Earlier this month, owner Peter Sauber admitted his team's financial woes were "crippling and embarrassing" as they struggled to simply pay suppliers.
Less than a week later Sauber announced an agreement with a trio of Russian companies that secured their future in Formula One.
The Swiss-based team have formed a partnership with the Investment Co-operation International Fund, the State Fund of Development of North-West Russian Federation and the National Institute of Aviation Technologies.
The latter organisation is run by Oleg Sirotkin, and as part of the deal his 17-year-old son Sergey is to be fast-tracked into F1 for next season.
Kaltenborn today refused to divulge too much detail into how the deal is structured or whether the team has received any money as yet.
Kaltenborn, however, did dismiss remarks by some cynics who have suggested the arrangement is too good to be true.
"We are very happy and relieved," said Kaltenborn.
"It's a very complex and comprehensive deal, and we are now focusing on starting the implementation of this co-operation.

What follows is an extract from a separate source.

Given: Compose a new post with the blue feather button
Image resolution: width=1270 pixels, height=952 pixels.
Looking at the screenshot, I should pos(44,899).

"We've been working with these partners for a while, and because of the extent and scope of the deal we knew it would take a while.
"It's something new for both sides, so we weren't too disturbed by what was being written.

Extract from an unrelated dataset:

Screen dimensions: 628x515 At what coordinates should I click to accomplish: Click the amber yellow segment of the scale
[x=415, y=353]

"I certainly have no reasons to believe it's too good to be true. I don't know why people would think that.
"We know what we are talking about and we've good reasons to believe it."
Pressed as to the Russian government link, Kaltenborn added: "There are three parties, and all of them, particularly the two Funds, are very close to the Russian government.

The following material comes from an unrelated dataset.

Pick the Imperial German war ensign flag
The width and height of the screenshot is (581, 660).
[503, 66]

"How they work exactly and what their exact connection is you would have to ask them, not us, because clearly, as I say, they are close to the Russian government."
Kaltenborn, however, does appreciate the risk they are taking with Sergey Sirotkin, whose single-seater career to date is hardly inspiring.
Sirotkin, who turns 18 next month, currently competes in the Formula Renault 3.5 Series, and lacks the experience to make the move to F1.
In need of the necessary superlicence to compete in the sport, Kaltenborn said: "We are focusing on setting up a preparation programme.
"We know the responsibility we have. We've been in similar situations before, maybe not with such a young driver, but with drivers who have come from the series he has been in now.
"Knowing that responsibility, we take it very seriously and we will do our best to prepare him.
"Of course, he has to fulfil certain criteria and we will do our best for him to do that.
"Most important is that we are not out here to harm him in any way, so we will see how things go.
"We know from the other side the people are equally aware of the risks and responsibilities, so we have to take it step by step."